How can i get libpthread.so.2 installed on the freebsd.
Java diablo is requiring it.

Thanks

Alex


----------



## Alt (Aug 19, 2009)

```
> locate libpthread.so
/usr/lib/libpthread.so
/usr/lib32/libpthread.so
/usr/obj/usr/src/lib32/usr/lib32/libpthread.so
/usr/obj/usr/src/tmp/usr/lib/libpthread.so
```
On 7.1rel i dont have it too. Maybe try `ln -s` it?


----------



## alexe100 (Aug 19, 2009)

I did this:

[cmd=]ln -s /usr/lib/libpthread.so /usr/lib/libpthread.so.2[/cmd]

and

[cmd=]ln -s /usr/lib/libc.so /usr/lib/libc.so.6[/cmd]

Now, when I run javac it says:


```
/libexec/ld-elf.so.1: /usr/lib/libpthread.so.2: version LIBTHREAD_1_0 required by /usr/local/diablo-jdk1.6.0/bin/javac not found
```

Is there some package that has all this libs that i can install?

I am installing a recent jdk?

How ohter people run java on Freebsd?

Thanks a lot

Alex

Env: Freebsd 7.0-Release #0 on i386


----------



## phoenix (Aug 19, 2009)

You didn't by any chance install the FreeBSD 6.x package on FreeBSD 7.x, did you?

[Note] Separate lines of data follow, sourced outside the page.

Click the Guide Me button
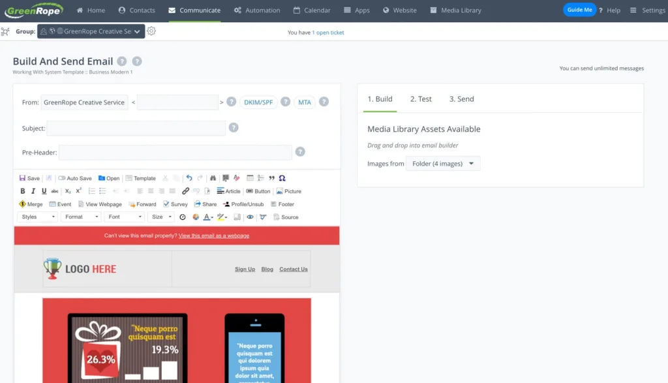Image resolution: width=668 pixels, height=383 pixels. click(x=579, y=10)
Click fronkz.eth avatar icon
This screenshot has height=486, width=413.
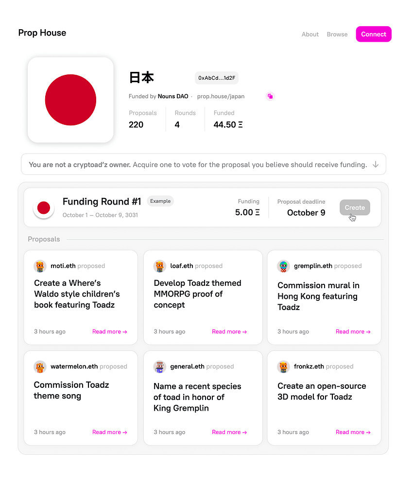[283, 366]
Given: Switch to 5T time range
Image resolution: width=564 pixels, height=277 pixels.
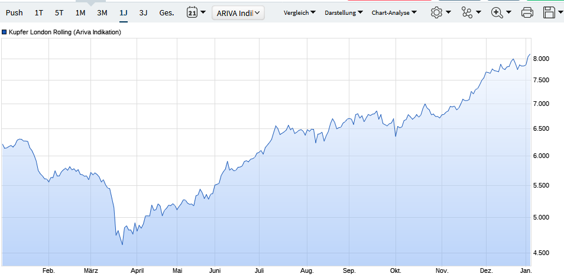Looking at the screenshot, I should click(x=59, y=12).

FreeBSD 6.x has pthread.so.2, and FreeBSD 7.x has pthread.so.3.

There are separate packages on the Java Downloads page for FreeBSD 6.x and 7.x.

You could "work around" this by installing misc/compat6x which includes all the libraries from FreeBSD 6.x, which allow FreeBSD 6.x binaries to run on a FreeBSD 7.x box.  However, the correct "fix" for this is to install the correct package for your OS version.


----------



## alexe100 (Aug 19, 2009)

I downloaded the diablo for freebsd6 and installed the compat6x but it doesnt works.

I  have freebsd 7 and i am not using the diablo for freebsd 7 because the version that is available on freebsdfoundation.org is broken i think... I tried it for several times but the decompress operation fails everytime.

Is there any other source to get diablo for freebsd  7?

Thanks

Alex


----------



## mosquetero (Aug 20, 2009)

I had the same problem, that libthread was missing when I tried to use the java command in the shell. What happened is that I downloaded the package for a 6.x version and I had FreeBSD 7.x version. I think the download page is confusing since the 7.x packages are below the 6.x. Anyway, I hope you have the same problem and I helped


----------